WASHINGTON, September 3, 2014 — Naked images of 101 celebrities were stolen from Apple iCloud, and some are being distributed around the internet. The photos first appeared on 4chan, including pictures of Jennifer Lawrence, Kirsten Dunst and Kate Upton.
Pictures of Kim Kardashian, Selena Gomez and Kate Hudson were supposedly taken, though they haven’t yet been shared online.
British comic Ricky Gervais tweeted, “Celebrities, make it harder for hackers to get nude pics of you from your computer by not putting nude pics of yourself on the computer.” The tweet raised a huge backlash, forcing Gervais to remove the tweet and apologize. He wrote in a subsequent tweet, “Of course the hackers are 100 per cent to blame but you can still makes jokes about it. Jokes don’t portray your true serious feelings on a subject.”
The hackers are of course entirely in the wrong, but this incident underlines a point raised by the Edward Snowden’s revelations about NSA spying activities: If you want it private, don’t put it online.

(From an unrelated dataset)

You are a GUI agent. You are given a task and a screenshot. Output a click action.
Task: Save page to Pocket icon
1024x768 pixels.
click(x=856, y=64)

Internet privacy does not exist. Most users, including celebrities, do not have the technical savvy or interest to keep their online data encrypted and protected from a serious hacker. Very few people can even be bothered to create a password more difficult to remember than a pet’s name and a phone number. “1234ABC” will probably get you into e-mail, bank and medical records all over the world.
The problem is exacerbated by the services we use to store data. As turned out to be the case with iCloud, many of them have glitches that can be exploited to gain entry to user accounts. In iCloud’s case, the hackers apparently found a flaw in the “Find My iPhone” feature of Apple’s iOS for iPhone, iPad, and iPod touch.

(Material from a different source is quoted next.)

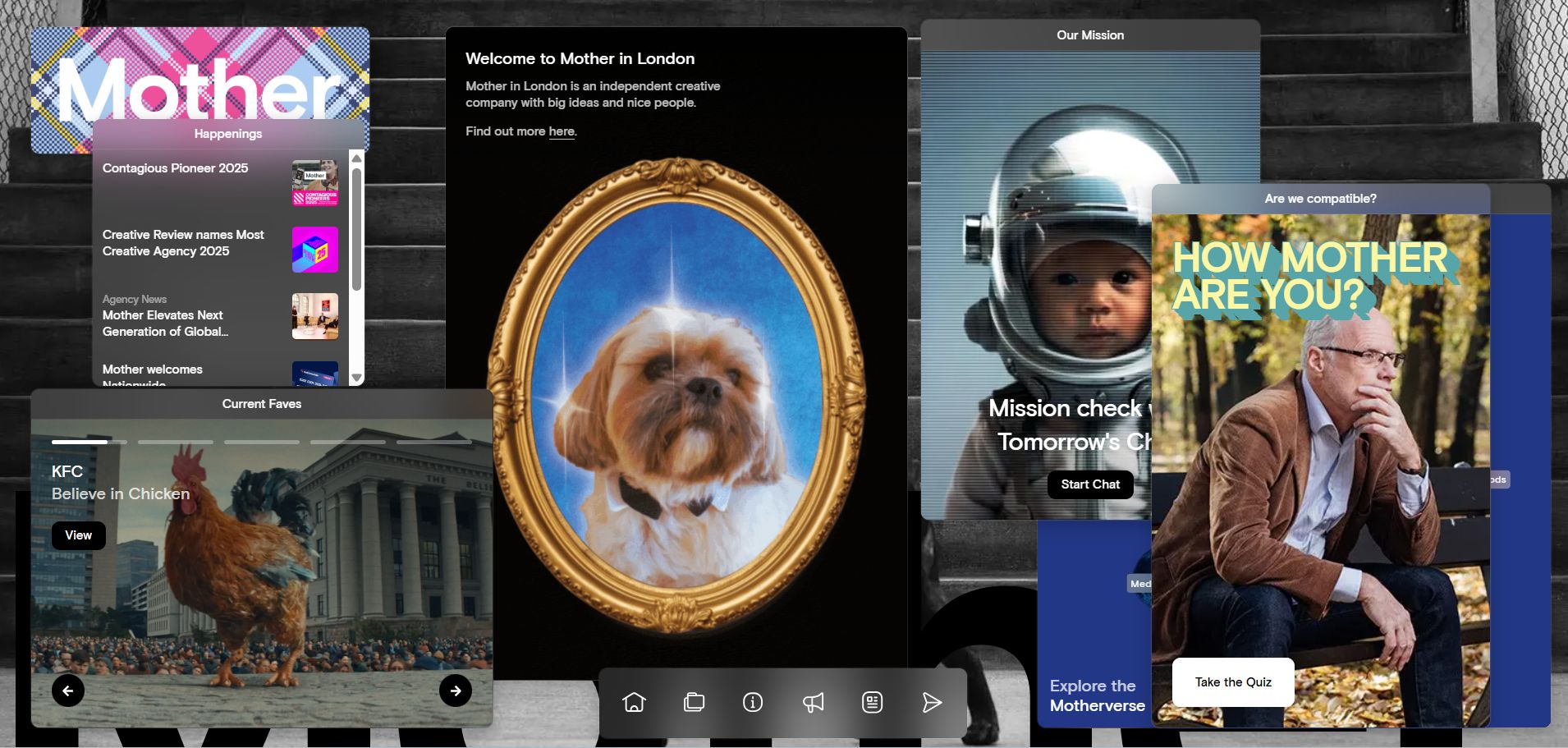This screenshot has height=748, width=1568.
Task: Select Creative Review Most Creative Agency thumbnail
Action: pyautogui.click(x=314, y=250)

Even worse, iCloud can suck up information from user devices without them instructing it to do so. It will store pictures, documents, and any other data automatically from Apple devices, putting them on other devices when they are “synced.” The data are encrypted to only be available to the user, but hackers are able to get user IDs and passwords.
The NSA is storing your e-mail and your phone calls, and they can look at your naked pictures whenever they please. And so, it seems, can some motivated hackers.
While outraged feminists may be hating Gervais for implying that the fault rests partly on the victims, he made a point that everyone should remember: If you don’t want anyone to see your data, don’t put them online. If you put data online, you can take steps to make them harder to break into, but you can never make them perfectly secure.
“Girls Gone Wild” was a line of videos featuring unclad, often inebriated young women, often from college campuses. Some of them learned to their regret that all sorts of people might see those videos, and that snippets might even be maliciously sent to parents or to employers. Young people aren’t known for thinking through long-term effects of their behavior, and alcohol makes it worse.
People put photos and embarrassing comments on social media for all the world to see. In some high-profile cases, this has cost people jobs. In others, as with Ricky Gervais, it has forced them to deal with angry electronic mobs. Once something goes on social media, you might take it down, but if it has been shared, it remains on the internet.
Social media are one thing; data saved to private accounts are something else. There’s no presumption of privacy on social media; there is when you store documents in the cloud. But the difference between them is one of degree and intent, not of kind. Kirsten Dunst is angry at Apple, tweeting, “Thank you iCloud” with some unfriendly emoji. She has every right to be angry at Apple, at the hackers, and at anyone pathetic enough to spend evenings looking at stolen pictures of naked celebrities. What she doesn’t have a right to be is surprised.
If you put naked pictures of yourself online, you have no more right to be surprised when they show up in your parents’ inbox than do the girls gone wild. Once it’s out there, it’s out there and beyond your control.
You can, however, make things harder for people who want what you’ve put out there. When it comes to the security of your data, you are the weakest link.
Start with your passwords. Most of us have far too many accounts to remember separate, hard-to-guess passwords for each one. But you can start with one secure password. Rather than use the names of your children (too easy) or a random string of 16 numbers and characters (too hard), think of your favorite line of poetry, for instance, “Twas brillig and the slithy toves.” Eliminate the spaces, then replace some letters with characters in a systematic way, say “0” for “o” and “#” for “e”: Tw@sBr1ll1g@ndTh#Sl1thyT0v#s
That’s too long for a password, but it can be split to make two passwords, each with 14 characters. Neither is easily guessed, but both are easily remembered. Most systems will rate the security of these passwords as high, with a combination of upper and lower-case letters, numbers, symbols, and length. They are certainly more secure than “Mom123.” If you use them for multiple accounts, they will still be relatively secure. If you can remember which one goes with which account, just keep generating passwords from the same poem.
Many people are unwilling to use long passwords, even if they can remember them. It’s annoying to have to type in 16 characters every time you want to use your e-mail. Which do you prefer, convenience or security?